Unfortunately, comparative analysis has proven inadequate for identifying one key genomic feature—mammalian origins of replication. “It is now more and more apparent that in higher eukaryotes... DNA sequence conformation around origins is very, very relaxed,” explains Mauro Giacca, of the International Center for Genetic Engineering and Biotechnology in Trieste, Italy. “These regions bind to ORC proteins and several other members of the preinitiation complex, which are conserved from budding yeast to mammals, but probably the way they recognize the target is very different in mammalian cells in the sense that it's less sequence-dependent and more context-dependent.” Currently, less than 30 human origins have been identified out of an estimated total of 30,000, and these have no apparent sequence similarity.

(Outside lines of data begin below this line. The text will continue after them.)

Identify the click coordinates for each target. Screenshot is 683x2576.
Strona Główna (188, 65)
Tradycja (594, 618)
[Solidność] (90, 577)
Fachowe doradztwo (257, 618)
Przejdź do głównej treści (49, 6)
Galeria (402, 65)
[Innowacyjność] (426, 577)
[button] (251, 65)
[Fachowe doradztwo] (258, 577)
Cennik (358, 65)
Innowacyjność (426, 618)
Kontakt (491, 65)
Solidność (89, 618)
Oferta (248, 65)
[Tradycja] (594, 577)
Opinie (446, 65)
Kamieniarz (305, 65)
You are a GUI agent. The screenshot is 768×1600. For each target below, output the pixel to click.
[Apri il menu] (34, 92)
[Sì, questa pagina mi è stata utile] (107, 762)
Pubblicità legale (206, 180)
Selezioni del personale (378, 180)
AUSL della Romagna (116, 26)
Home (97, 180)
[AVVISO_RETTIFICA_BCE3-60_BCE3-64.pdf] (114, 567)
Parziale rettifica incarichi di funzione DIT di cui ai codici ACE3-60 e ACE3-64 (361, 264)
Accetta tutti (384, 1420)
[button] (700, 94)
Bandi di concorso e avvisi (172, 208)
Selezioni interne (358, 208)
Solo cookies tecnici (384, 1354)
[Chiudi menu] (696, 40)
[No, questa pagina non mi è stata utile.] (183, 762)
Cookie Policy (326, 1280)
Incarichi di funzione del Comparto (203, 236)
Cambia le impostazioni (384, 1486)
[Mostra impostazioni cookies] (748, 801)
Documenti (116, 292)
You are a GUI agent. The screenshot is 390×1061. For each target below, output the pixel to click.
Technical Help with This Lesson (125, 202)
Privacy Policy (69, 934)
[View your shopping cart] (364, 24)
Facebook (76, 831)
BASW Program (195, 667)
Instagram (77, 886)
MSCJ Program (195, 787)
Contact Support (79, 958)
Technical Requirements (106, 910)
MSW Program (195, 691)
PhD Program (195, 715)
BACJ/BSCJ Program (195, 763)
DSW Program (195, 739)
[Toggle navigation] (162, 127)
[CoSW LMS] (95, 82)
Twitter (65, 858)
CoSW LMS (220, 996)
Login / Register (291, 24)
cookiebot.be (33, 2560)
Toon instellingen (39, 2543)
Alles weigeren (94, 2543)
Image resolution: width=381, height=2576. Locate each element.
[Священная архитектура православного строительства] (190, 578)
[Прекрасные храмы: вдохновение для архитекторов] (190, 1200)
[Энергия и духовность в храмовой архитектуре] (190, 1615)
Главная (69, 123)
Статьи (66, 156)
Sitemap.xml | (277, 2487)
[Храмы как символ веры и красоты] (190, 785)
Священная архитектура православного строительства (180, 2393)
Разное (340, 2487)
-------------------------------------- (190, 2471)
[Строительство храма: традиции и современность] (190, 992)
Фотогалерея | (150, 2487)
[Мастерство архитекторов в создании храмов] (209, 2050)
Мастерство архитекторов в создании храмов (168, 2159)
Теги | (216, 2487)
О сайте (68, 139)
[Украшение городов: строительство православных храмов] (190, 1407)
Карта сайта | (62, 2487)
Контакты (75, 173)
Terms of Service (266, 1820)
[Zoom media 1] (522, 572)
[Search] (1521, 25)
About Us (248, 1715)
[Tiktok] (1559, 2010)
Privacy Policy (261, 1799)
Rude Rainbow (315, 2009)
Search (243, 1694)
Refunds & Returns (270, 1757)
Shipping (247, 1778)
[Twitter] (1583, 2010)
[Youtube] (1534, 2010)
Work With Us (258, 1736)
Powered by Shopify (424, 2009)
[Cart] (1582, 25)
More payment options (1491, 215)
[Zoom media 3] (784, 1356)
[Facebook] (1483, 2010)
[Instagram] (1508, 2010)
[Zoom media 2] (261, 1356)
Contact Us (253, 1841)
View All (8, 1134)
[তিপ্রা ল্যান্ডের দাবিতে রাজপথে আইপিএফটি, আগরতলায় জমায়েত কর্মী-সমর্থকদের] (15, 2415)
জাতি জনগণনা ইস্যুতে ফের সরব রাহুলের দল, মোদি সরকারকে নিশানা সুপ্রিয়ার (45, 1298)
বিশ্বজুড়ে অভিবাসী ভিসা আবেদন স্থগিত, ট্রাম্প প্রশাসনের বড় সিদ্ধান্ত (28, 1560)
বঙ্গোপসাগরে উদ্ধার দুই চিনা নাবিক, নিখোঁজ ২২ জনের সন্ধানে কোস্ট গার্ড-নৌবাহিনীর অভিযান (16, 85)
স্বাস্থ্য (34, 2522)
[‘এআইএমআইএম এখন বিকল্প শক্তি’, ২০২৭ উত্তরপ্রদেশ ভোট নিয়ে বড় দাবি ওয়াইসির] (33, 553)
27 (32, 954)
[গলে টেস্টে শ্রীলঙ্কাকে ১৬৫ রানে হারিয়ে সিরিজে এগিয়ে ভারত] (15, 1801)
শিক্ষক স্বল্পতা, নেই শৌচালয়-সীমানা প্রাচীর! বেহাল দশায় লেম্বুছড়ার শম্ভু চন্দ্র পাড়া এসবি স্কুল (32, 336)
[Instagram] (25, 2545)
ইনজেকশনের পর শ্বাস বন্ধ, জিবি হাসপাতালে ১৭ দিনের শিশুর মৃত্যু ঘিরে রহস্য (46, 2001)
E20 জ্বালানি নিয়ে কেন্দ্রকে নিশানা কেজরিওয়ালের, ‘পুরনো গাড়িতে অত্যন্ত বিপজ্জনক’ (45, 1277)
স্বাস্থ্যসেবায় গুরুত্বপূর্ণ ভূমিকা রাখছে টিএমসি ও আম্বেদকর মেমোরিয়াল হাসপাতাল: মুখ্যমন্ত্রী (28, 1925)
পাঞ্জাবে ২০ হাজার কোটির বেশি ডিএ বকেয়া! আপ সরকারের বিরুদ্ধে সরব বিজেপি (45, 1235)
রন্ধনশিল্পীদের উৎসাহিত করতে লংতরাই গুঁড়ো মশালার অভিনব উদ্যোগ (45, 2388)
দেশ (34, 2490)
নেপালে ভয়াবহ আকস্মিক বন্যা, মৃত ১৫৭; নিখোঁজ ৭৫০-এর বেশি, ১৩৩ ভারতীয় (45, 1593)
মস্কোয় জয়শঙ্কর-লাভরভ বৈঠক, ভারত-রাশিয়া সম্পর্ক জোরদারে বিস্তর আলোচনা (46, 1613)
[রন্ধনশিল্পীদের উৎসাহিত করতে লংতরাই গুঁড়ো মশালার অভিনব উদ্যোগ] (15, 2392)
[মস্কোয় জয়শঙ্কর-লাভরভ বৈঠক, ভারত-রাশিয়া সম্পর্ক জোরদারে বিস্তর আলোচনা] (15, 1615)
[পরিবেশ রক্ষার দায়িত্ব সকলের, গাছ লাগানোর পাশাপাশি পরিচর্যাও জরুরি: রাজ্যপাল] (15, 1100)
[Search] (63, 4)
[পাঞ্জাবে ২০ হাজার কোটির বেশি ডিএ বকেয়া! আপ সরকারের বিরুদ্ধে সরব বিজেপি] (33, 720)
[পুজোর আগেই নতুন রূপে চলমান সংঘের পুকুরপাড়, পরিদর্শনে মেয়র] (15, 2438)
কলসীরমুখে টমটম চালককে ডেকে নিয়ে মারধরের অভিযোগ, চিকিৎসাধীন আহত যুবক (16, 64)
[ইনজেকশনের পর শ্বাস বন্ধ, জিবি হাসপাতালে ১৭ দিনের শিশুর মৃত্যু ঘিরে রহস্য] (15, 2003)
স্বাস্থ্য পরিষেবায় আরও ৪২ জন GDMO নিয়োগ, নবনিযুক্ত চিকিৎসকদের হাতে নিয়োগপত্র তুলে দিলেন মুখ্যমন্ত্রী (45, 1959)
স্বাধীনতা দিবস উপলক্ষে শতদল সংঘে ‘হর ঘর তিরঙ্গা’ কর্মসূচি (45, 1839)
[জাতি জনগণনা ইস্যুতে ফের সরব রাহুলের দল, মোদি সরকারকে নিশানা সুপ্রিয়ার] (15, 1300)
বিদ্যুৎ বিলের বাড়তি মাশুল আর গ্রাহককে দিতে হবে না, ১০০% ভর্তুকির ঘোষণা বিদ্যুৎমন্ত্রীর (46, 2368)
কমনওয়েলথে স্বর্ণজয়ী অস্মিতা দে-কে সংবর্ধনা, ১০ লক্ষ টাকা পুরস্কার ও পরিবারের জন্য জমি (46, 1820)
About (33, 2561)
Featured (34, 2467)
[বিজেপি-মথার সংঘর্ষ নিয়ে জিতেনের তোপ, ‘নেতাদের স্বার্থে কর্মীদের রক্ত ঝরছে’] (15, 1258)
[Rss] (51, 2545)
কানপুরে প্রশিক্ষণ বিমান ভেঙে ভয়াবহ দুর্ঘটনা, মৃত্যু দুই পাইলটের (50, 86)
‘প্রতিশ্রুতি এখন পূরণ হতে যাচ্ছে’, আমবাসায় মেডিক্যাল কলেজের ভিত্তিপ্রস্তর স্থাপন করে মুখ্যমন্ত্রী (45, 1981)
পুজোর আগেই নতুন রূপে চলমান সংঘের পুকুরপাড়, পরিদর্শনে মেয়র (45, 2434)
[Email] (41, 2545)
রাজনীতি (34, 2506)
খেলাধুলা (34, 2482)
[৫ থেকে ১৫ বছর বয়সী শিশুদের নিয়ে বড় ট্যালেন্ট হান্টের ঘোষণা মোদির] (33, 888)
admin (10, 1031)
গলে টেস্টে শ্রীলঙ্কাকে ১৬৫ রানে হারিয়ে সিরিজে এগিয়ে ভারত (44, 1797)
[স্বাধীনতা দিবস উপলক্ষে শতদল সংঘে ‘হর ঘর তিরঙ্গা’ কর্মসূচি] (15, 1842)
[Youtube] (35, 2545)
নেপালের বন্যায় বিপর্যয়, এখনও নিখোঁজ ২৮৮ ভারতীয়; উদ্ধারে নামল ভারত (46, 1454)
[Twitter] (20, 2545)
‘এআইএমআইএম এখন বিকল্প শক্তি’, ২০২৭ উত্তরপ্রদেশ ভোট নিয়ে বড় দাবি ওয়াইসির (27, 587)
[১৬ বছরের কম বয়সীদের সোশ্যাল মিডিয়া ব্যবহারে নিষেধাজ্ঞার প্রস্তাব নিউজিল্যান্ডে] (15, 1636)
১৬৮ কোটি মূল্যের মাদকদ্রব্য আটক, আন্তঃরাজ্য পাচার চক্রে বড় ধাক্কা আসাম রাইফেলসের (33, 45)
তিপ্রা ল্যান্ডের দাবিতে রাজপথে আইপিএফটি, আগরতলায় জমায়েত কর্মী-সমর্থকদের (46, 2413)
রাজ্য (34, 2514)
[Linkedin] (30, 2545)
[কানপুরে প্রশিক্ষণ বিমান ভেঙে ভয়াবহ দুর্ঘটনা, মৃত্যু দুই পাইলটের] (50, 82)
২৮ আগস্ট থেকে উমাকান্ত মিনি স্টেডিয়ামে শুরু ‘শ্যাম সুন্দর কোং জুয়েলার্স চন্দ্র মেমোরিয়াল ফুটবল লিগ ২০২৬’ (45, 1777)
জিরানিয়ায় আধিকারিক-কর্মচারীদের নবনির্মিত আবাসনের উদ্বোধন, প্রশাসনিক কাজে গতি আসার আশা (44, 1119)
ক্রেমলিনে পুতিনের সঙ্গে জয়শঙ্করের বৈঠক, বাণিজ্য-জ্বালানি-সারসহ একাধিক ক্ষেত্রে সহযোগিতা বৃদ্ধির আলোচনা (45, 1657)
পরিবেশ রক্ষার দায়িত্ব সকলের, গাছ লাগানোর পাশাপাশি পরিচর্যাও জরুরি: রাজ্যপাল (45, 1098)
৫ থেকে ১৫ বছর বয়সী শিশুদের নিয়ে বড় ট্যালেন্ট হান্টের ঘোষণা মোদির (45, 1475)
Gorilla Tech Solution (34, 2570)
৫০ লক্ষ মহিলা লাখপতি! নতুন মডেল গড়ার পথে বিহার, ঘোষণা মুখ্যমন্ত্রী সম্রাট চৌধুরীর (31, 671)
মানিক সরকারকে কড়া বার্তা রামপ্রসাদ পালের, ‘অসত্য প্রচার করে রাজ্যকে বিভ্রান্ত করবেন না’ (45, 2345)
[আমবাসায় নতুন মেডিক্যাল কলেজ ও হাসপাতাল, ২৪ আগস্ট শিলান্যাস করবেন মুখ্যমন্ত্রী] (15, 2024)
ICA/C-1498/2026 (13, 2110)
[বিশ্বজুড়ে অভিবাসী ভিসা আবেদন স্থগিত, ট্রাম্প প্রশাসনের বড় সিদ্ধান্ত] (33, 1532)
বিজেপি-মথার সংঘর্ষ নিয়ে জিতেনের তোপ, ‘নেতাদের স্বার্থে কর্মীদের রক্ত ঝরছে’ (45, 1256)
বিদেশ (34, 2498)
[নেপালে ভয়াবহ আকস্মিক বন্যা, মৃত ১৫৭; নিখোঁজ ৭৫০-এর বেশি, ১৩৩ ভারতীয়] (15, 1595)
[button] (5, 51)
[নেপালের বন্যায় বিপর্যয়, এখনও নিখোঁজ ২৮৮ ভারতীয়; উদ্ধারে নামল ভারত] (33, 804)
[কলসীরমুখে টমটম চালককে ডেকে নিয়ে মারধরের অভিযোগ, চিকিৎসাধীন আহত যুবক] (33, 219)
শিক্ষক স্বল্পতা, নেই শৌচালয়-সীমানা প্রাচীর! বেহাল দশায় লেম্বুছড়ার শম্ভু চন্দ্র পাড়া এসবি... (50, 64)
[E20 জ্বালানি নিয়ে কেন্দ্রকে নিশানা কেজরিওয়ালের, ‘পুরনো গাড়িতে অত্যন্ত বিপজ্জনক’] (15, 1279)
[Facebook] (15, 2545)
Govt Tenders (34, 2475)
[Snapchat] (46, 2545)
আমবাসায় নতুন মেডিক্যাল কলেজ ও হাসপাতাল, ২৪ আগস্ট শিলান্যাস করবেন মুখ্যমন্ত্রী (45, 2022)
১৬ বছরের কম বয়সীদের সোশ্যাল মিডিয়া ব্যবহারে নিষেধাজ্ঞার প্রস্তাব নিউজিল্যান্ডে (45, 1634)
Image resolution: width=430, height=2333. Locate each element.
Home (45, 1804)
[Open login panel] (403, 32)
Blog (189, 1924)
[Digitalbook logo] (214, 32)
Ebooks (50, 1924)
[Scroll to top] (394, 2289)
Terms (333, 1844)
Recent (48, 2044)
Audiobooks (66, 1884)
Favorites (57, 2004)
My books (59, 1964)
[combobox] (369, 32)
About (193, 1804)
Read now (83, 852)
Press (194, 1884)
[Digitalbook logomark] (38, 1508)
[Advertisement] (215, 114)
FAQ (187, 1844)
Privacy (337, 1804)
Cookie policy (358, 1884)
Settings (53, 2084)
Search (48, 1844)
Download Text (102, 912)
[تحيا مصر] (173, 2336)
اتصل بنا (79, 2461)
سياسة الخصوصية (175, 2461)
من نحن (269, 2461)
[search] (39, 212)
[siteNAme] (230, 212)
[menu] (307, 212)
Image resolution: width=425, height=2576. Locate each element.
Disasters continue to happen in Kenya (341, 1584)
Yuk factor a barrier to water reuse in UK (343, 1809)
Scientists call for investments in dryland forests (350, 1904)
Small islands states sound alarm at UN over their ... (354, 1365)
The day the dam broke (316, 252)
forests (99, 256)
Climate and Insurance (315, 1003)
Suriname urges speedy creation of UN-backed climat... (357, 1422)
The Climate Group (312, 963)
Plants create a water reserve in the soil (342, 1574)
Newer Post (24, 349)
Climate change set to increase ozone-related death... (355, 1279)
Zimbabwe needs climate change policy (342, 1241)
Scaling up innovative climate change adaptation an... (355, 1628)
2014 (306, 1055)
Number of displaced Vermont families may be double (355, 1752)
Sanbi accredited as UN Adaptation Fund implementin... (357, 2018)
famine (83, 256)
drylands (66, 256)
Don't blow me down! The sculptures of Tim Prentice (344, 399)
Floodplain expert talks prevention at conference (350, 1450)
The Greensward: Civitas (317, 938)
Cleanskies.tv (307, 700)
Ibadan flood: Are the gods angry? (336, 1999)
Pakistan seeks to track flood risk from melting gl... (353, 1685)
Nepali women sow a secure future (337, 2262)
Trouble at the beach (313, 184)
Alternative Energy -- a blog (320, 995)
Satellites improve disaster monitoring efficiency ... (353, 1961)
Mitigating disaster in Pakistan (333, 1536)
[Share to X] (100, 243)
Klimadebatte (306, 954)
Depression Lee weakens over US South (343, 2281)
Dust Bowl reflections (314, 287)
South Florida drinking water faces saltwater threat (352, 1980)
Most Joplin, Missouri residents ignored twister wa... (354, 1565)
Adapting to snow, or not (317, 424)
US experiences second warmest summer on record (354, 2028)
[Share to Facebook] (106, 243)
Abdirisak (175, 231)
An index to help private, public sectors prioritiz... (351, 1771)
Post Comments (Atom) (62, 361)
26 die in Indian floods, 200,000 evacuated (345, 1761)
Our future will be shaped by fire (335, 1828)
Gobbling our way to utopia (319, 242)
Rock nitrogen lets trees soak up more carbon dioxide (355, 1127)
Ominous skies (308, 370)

Over a decade ago, Giacca and his colleagues developed a method for the isolation and subsequent quantitative PCR amplification of nascent DNA from the replication bubble that forms at active origins (Giacca et al., 1994). Although this technique has proven relatively popular, it requires the generation of many closely spaced primer sets and is thus impractical for mapping origins in larger stretches of sequence. Now, in a new article from Molecular Cell, Giacca's group describes an expansion of the technique that promises to greatly simplify the gross mapping of origins within chromosomal regions of interest (Todorovic et al., 2005).

They begin by isolating small, size-selected fragments of nascent DNA from cultured cells, which are ligated with specialized linkers and PCR-amplified to generate a library of origin-enriched DNA fragments, which forms the foundation for a procedure that Giacca's group calls subtractive hybridization for origin capture (SHOC; Fig. 1) The library is depleted of repetitive sequences, and then hybridized against large fragments of biotinylated genomic DNA from a region of interest. Hybrids are isolated by streptavidin, and the selected clones are enriched via PCR amplification. The last stage of SHOC involves a comparative Southern hybridization experiment with restriction-digested genomic DNA, using duplicate filters that are probed either with unselected genomic DNA or the selected nascent DNA clones. By localizing preferentially hybridized fragments within the restriction map, it becomes possible to approximately map the location of active origins within a genomic region. These can then be finely mapped using quantitative PCR.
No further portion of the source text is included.